Source material
╭──

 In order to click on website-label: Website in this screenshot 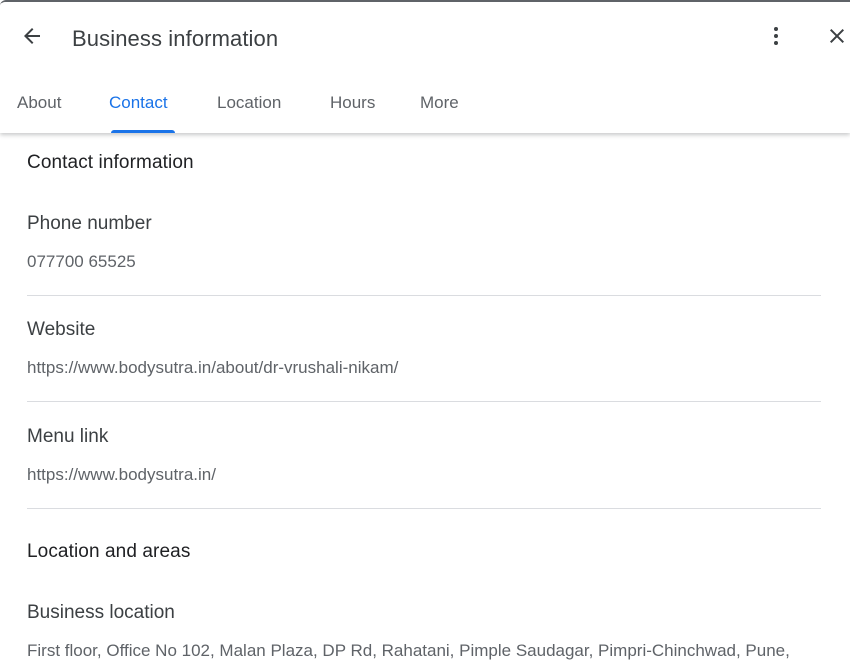, I will do `click(62, 330)`.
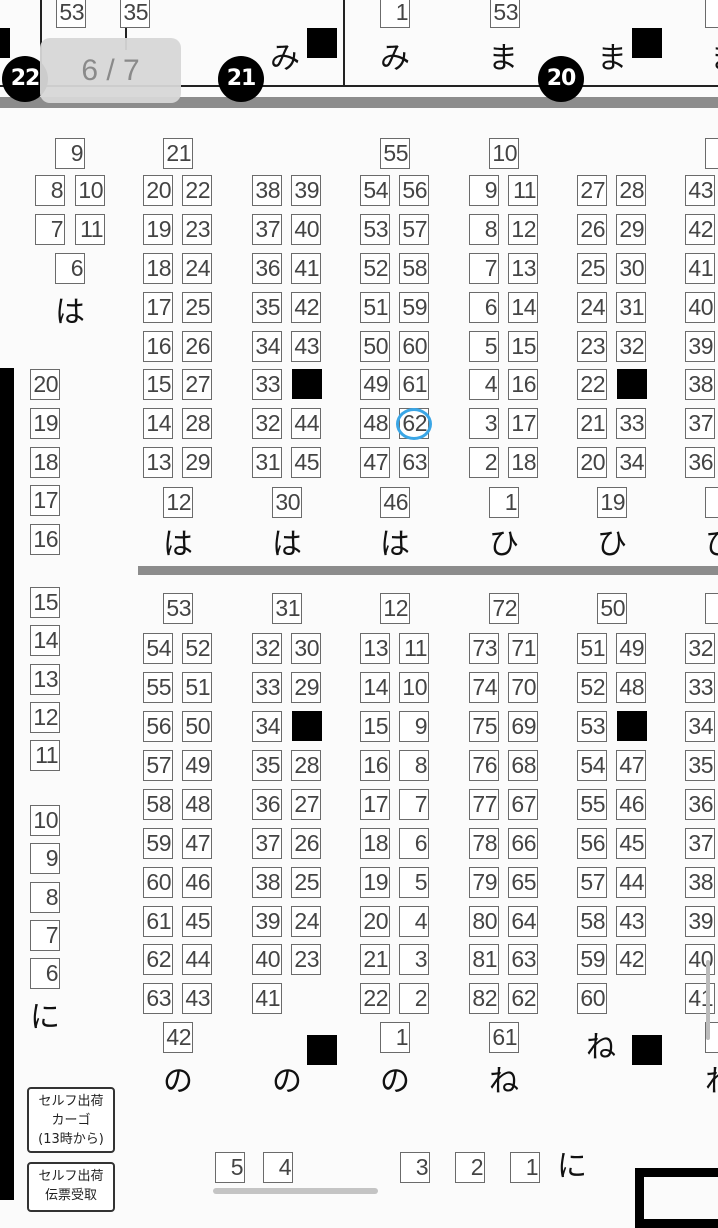  I want to click on booth: 2, so click(414, 998).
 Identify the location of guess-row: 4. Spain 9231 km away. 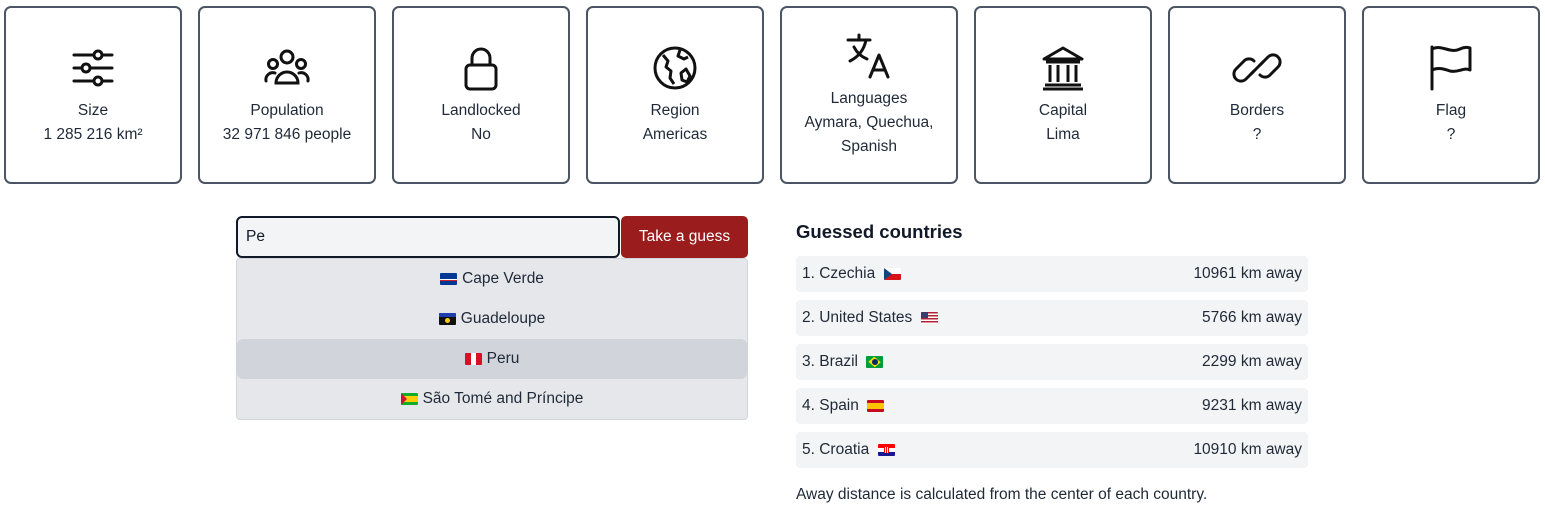
(1052, 406).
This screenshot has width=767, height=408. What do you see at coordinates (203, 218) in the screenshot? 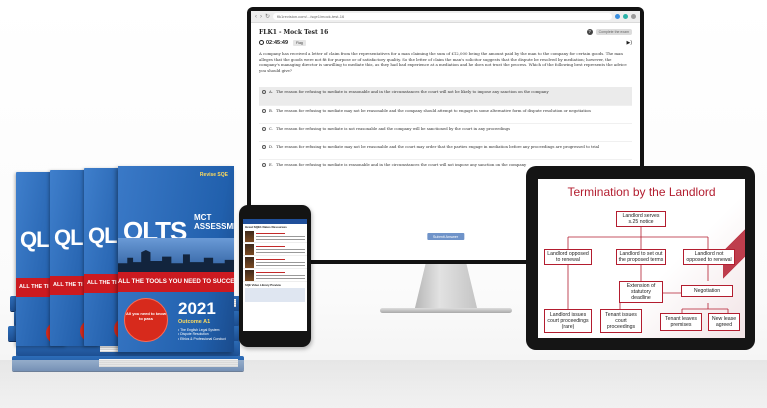
I see `book-subtitle: MCT` at bounding box center [203, 218].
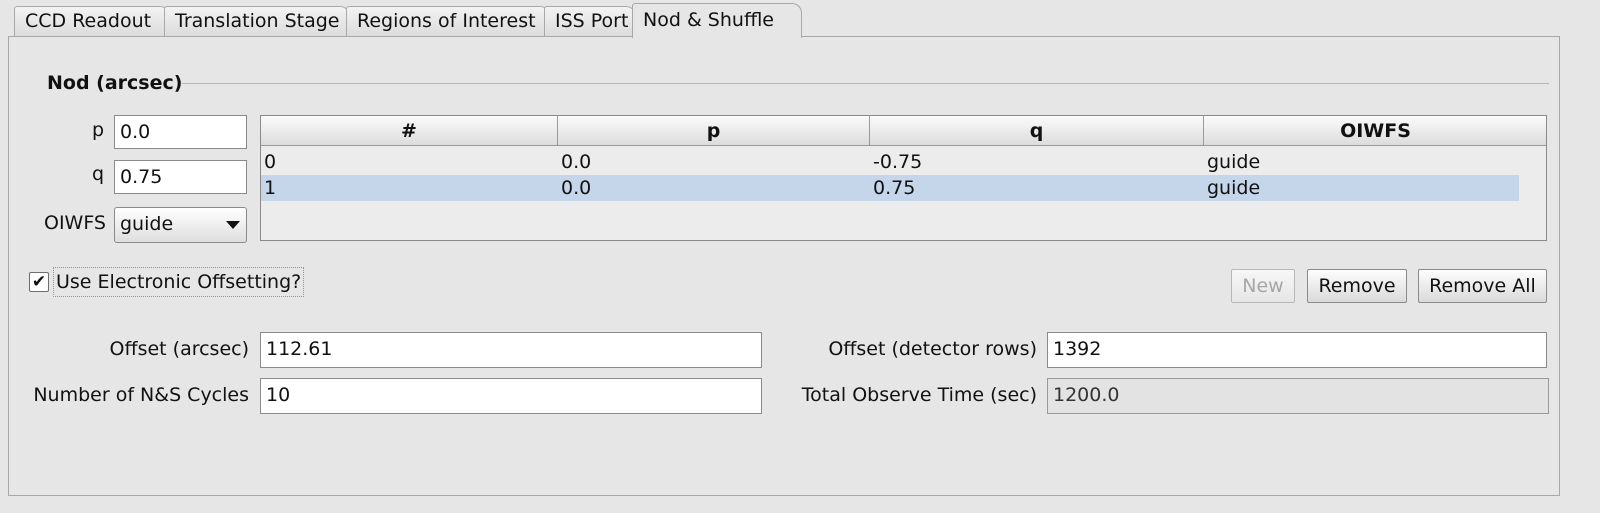 This screenshot has width=1600, height=513. What do you see at coordinates (98, 130) in the screenshot?
I see `p-label: p` at bounding box center [98, 130].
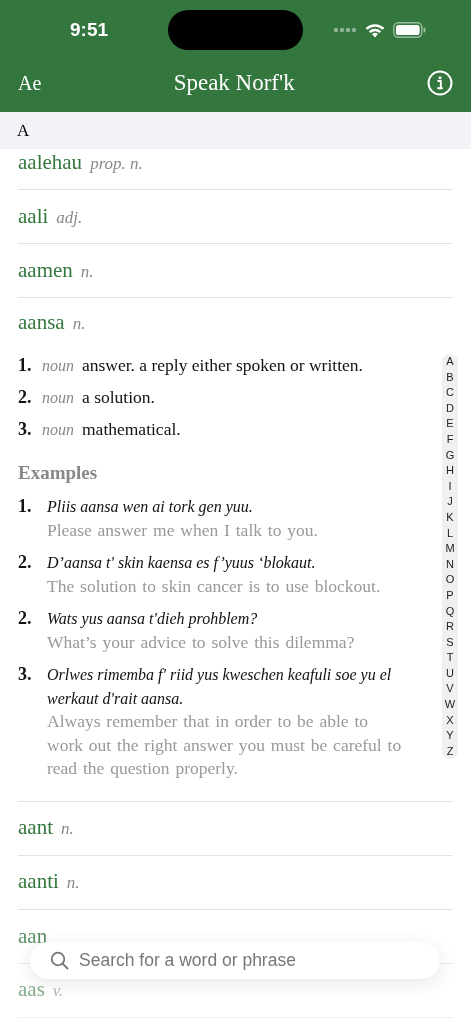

╰──

Directions
Please write out the data from the line containing "This screenshot has width=767, height=408." through the end, word for word, and leave the pictures out.

Result for this task
This screenshot has width=767, height=408. What do you see at coordinates (203, 218) in the screenshot? 
I see `book-subtitle: MCT` at bounding box center [203, 218].
 This screenshot has width=1600, height=513. What do you see at coordinates (98, 130) in the screenshot?
I see `p-label: p` at bounding box center [98, 130].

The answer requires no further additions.